Das Besondere des Bündnisses ist, dass sich die wenigen Überlebenden und ihre Nachkommen aus mehreren Generationen treffen und austauschen. „In einem geschützten Rahmen wollen wir den Austausch zwischen beiden Gruppen ermöglichen und so einen neuen Zugang zur historischen Aufarbeitung schaffen“, so der Ansatz des Bündnisses.
Beim ersten Workshop am 15. Mai 2022 in der Jüdischen Kultusgemeinde Heidelberg trafen sich zum ersten Mal beide Gruppen. Die älteste Teilnehmerin war 83 und die jüngste 17 Jahre alt. Schnell wurde deutlich, dass beide Gruppen gerne mehr über die ihnen noch unbekannte Geschichte und Kultur ihres Gegenübers erfahren wollten.
Seitdem haben acht Begegnungen mit unterschiedlichen Schwerpunkten stattgefunden. Zwei besondere Treffen sind hervorzuheben: Der Filmabend im Dokumentationszentrum „Gipsy – Die Geschichte des Boxers Johann Rukeli Trollmann“ von 2012 mit Hannelore Elsner als Hauptdarstellerin und Hannes Wegener in der Rolle des Trollmann. Der Film zeige das gemeinsame Schicksal von Sinti und Roma und Jüdinnen und Juden in Europa unter der nationalsozialistischen Gewaltherrschaft, so die einhellige Meinung der Anwesenden. Mit der Gedenkfahrt zum Erinnerungsort „Europäisches Zentrum des deportierten Widerstandskämpfers. Ehemaliges Konzentrationslager Natzweiler-Struthof“ verdeutlichte die Trauer, die Wut und die angetan hat.
An diesem konkreten Ort der Erinnerung an die Schreckensherrschaft der deutschen Bürokratie werden die Folgen dieser Katastrophe für die Überlebenden und die nachfolgenden Generationen bis heute sichtbar. Das Trauma des Überlebens wird an die nächste Generation weitergegeben – eine weitere Parallele zwischen den beiden Gruppen. Deshalb ist es wichtig, dass solche Orte, die Zeugnis ablegen von Terror, Haftbedingungen, Folter, medizinischen Experimenten und gewaltsamem Tod, über Generationen wachgehalten werden. Die Teilnehmerinnen und Teilnehmer des Heidelberger Bündnisses sind sich durch den Besuch noch nähergekommen.

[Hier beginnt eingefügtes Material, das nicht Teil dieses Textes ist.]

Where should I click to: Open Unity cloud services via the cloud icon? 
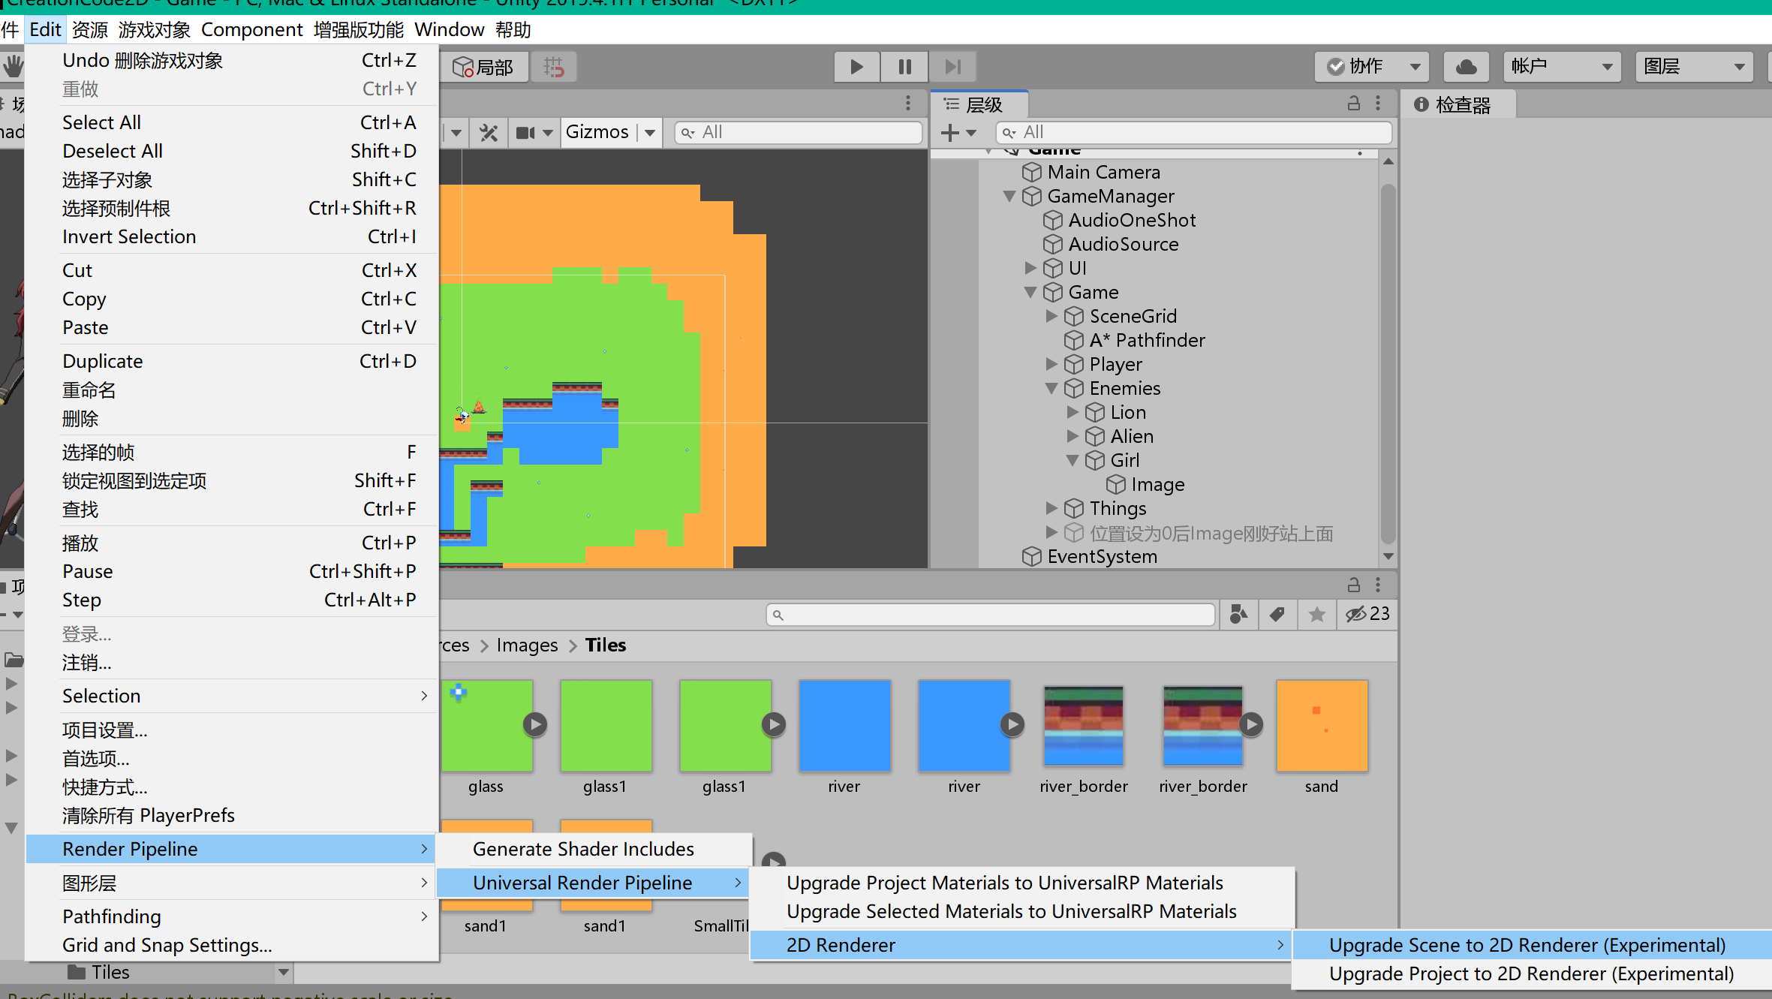point(1465,66)
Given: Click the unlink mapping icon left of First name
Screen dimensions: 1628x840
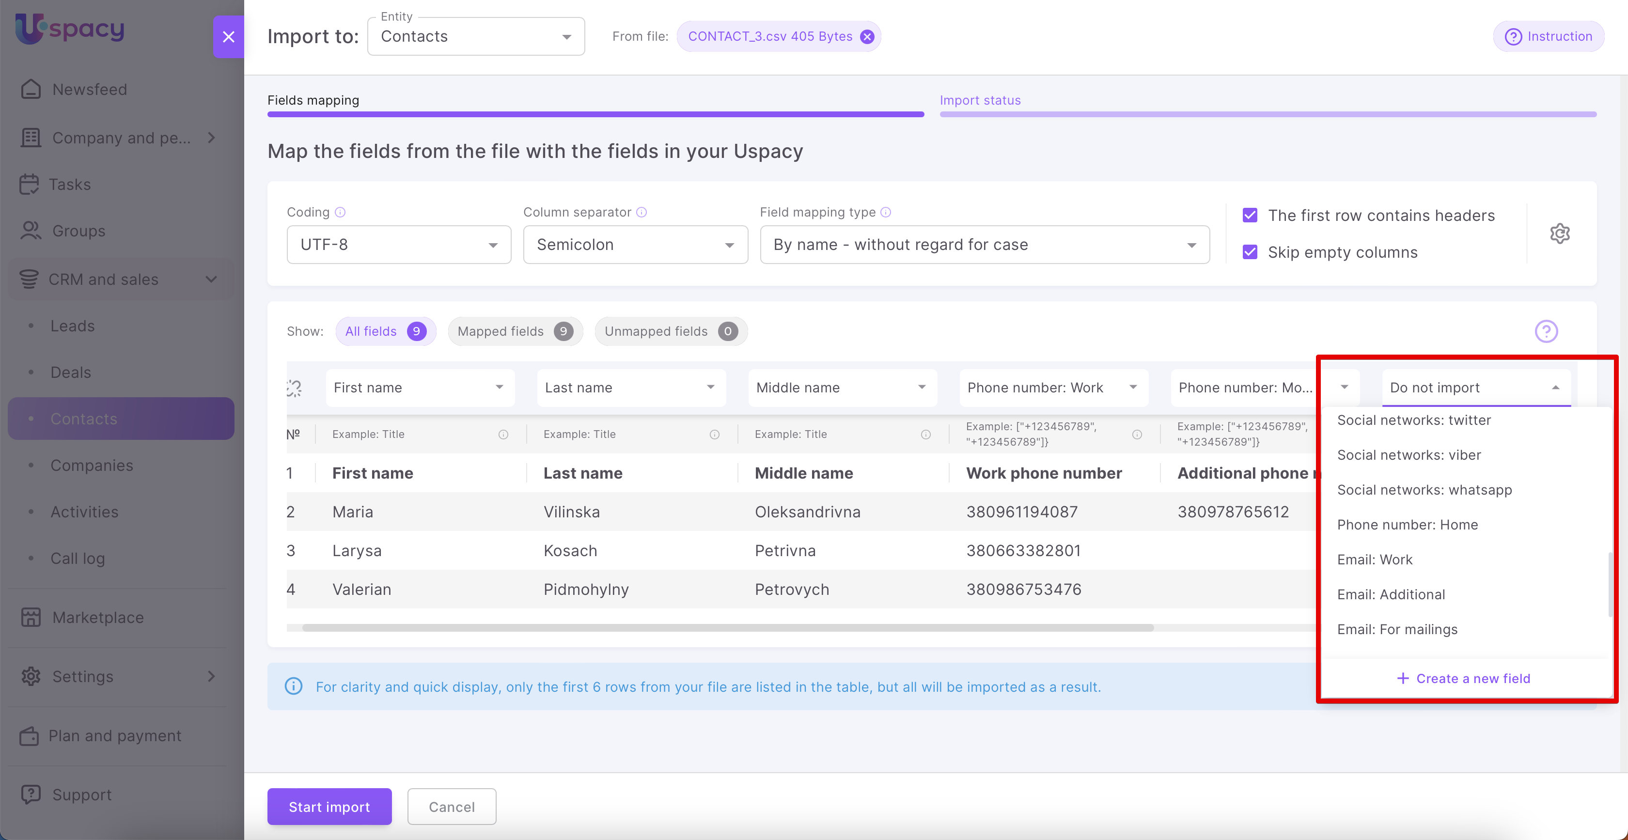Looking at the screenshot, I should click(294, 387).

In den verschiedenen Workshops mit Dr. Kurt Grünberg ging es um die „Transgenerationale Tradierung eines extremen Traumas“. Grünberg hat sich am Frankfurter Sigmund-Freud-Institut auf das Forschungsgebiet „Psychosoziale Spätfolgen der nationalsozialistischen Judenvernichtung in Deutschland“ sowie „Szenisches Erinnern der Shoah“ spezialisiert. Das praktische Konzept des „Szenischen Erinnerns an die Shoah“ wird durch dokumentarische Interviews und durch die Theaterpädagogin Nedjma Schreiner aus Mannheim umgesetzt. Die Gruppe ist aufgefordert, ihre Erfahrungen aktiv einzubringen.
Das Heidelberger Bündnis wird über das Programm „Lokale Bündnisse für Überlebende von NS-Verfolgung in Deutschland“ von der Stiftung „Erinnerung, Verantwortung und Zukunft (EVZ)“ gefördert.
Die Bündnispartner sind die Jüdische Kultusgemeinde Heidelberg, der Verein Mosaik Deutschland, das Amt für Chancengleichheit der Stadt Heidelberg, die Forschungsstelle Antiziganismus der Universität Heidelberg, „Heidelberger Lupe – Verein für historische Forschung und Geschichtsvermittlung“ sowie die Theaterpädagogin und Schauspielerin Nedjma Schreiner.